> _Supplied data_:
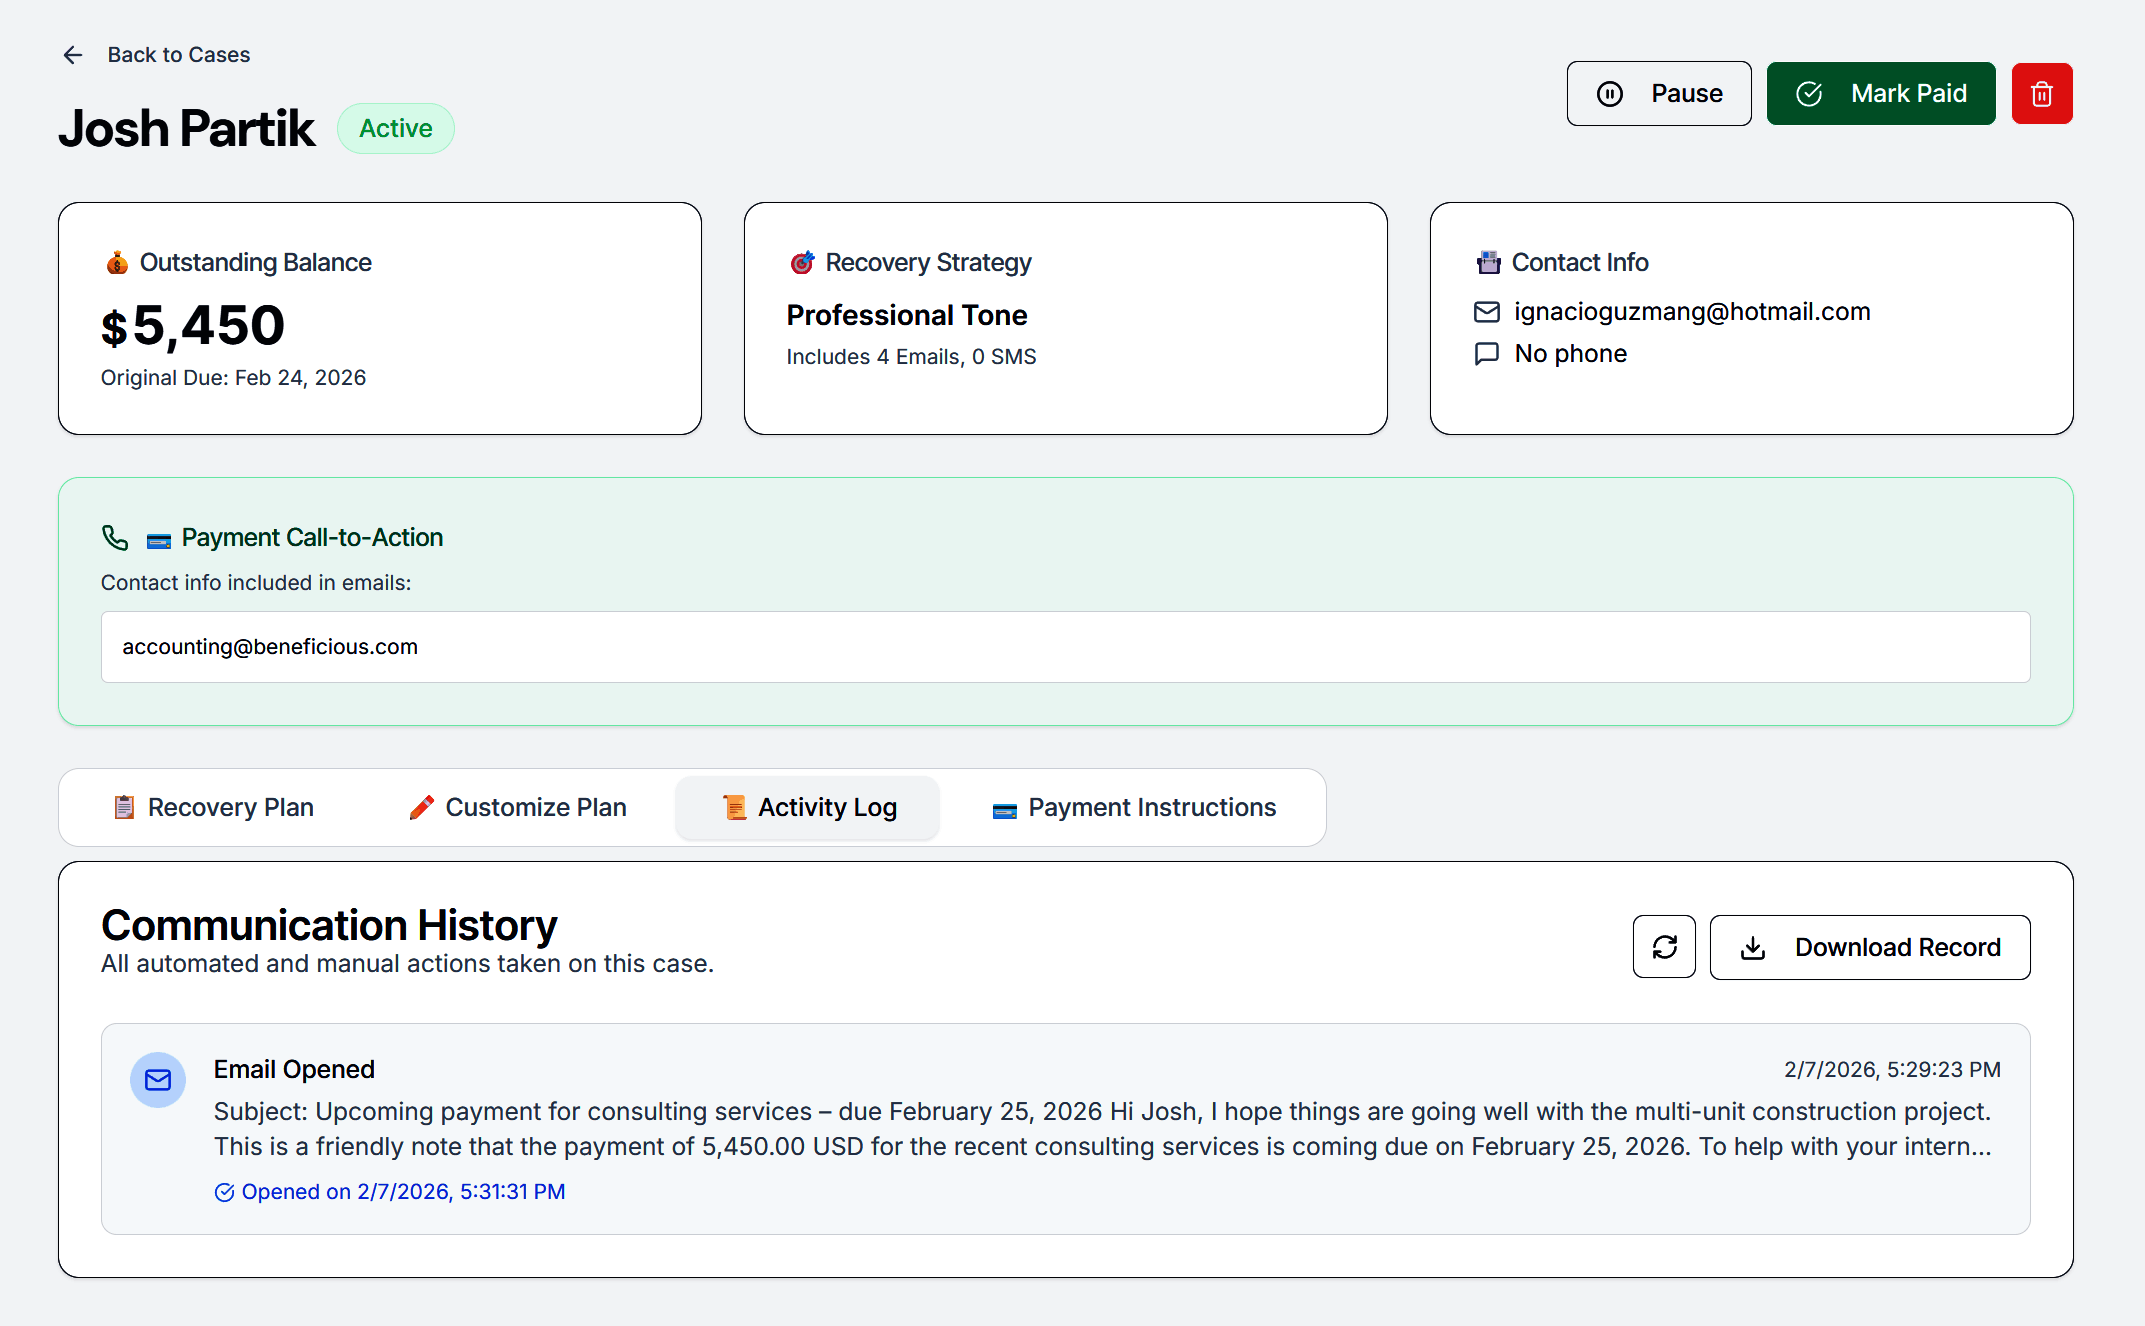Switch to the Customize Plan tab
This screenshot has height=1326, width=2145.
(518, 808)
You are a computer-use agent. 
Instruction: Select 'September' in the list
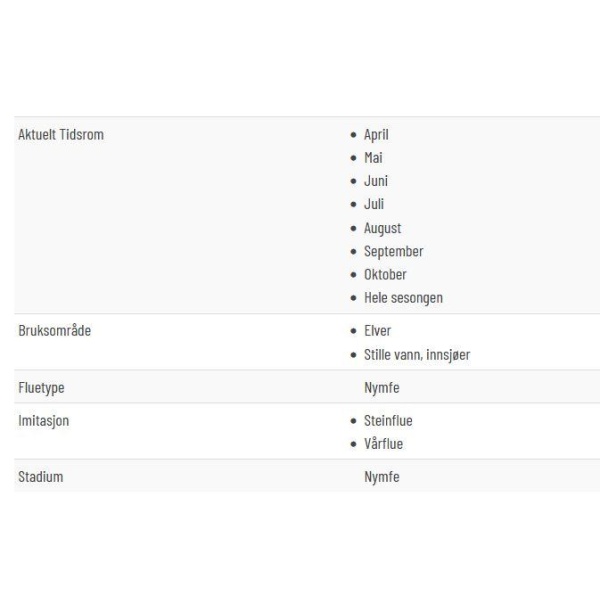point(393,252)
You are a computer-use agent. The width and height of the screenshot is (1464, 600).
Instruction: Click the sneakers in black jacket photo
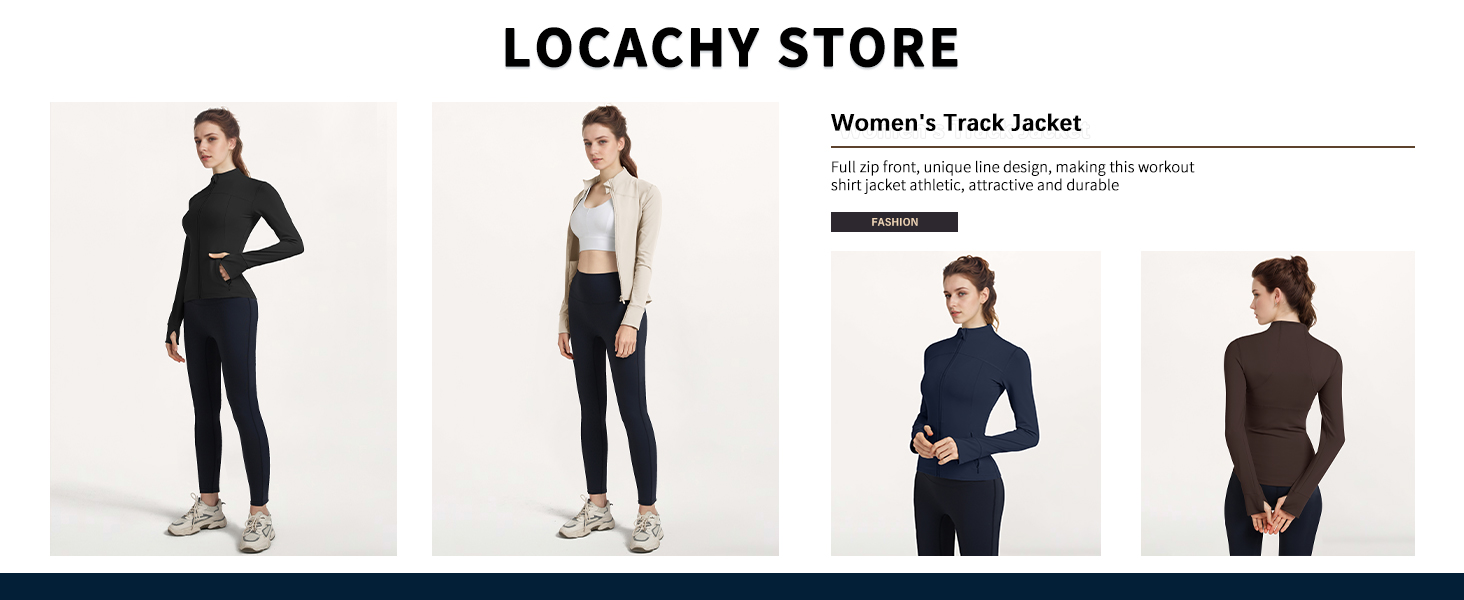tap(224, 522)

> _Problem requirements_: Render the lines above as a Markdown table with a column "No." for the row number and a column "Line" for the line. Leave out blank lines and pictures.

> _Written answer_:
| No. | Line |
|---|---|
| 1 | Switch to the Customize Plan tab |
| 2 | This screenshot has height=1326, width=2145. |
| 3 | (518, 808) |
| 4 | You are a computer-use agent.  |
| 5 | Instruction: Select 'September' in the list |
| 6 | point(393,252) |
| 7 | You are a computer-use agent. The width and height of the screenshot is (1464, 600). |
| 8 | Instruction: Click the sneakers in black jacket photo |
| 9 | tap(224, 522) |